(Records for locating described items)
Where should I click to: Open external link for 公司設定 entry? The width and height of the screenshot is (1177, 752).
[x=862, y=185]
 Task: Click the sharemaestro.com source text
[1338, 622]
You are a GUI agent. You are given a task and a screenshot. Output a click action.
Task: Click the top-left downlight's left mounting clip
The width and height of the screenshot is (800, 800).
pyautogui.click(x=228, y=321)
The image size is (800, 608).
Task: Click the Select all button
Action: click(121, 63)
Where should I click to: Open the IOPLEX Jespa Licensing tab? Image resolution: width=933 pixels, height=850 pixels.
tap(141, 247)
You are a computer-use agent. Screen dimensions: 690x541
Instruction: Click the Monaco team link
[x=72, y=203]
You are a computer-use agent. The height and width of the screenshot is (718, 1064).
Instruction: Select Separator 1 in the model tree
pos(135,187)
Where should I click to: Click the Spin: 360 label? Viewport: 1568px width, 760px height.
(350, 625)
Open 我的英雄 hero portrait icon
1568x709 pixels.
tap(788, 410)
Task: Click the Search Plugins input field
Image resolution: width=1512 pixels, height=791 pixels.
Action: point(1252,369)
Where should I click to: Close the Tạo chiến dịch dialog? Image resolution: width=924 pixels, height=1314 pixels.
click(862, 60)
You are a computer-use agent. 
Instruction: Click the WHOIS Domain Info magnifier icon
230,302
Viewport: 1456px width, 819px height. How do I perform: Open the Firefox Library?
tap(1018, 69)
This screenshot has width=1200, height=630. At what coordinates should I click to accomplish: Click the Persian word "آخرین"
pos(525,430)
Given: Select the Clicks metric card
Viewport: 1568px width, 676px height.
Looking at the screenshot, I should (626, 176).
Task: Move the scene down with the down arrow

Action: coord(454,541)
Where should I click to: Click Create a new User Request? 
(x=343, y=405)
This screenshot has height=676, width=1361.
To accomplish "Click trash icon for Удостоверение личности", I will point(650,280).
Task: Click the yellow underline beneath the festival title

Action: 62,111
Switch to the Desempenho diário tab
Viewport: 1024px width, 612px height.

▶ _SET EXERCISE_
Copy out the lines of the data above without any changes, starting at the line that contains "You are a GUI" and ending after the line that contains "[x=72, y=203]".

▶ _EXERCISE RESULT_
You are a GUI agent. You are given a task and a screenshot. Output a click action.
Task: Click the top-left downlight's left mounting clip
The width and height of the screenshot is (800, 800).
pyautogui.click(x=228, y=321)
The image size is (800, 608).
Task: Click the Select all button
Action: click(121, 63)
Where should I click to: Open the IOPLEX Jespa Licensing tab? Image resolution: width=933 pixels, height=850 pixels.
tap(141, 247)
You are a computer-use agent. Screen dimensions: 690x541
Instruction: Click the Monaco team link
[x=72, y=203]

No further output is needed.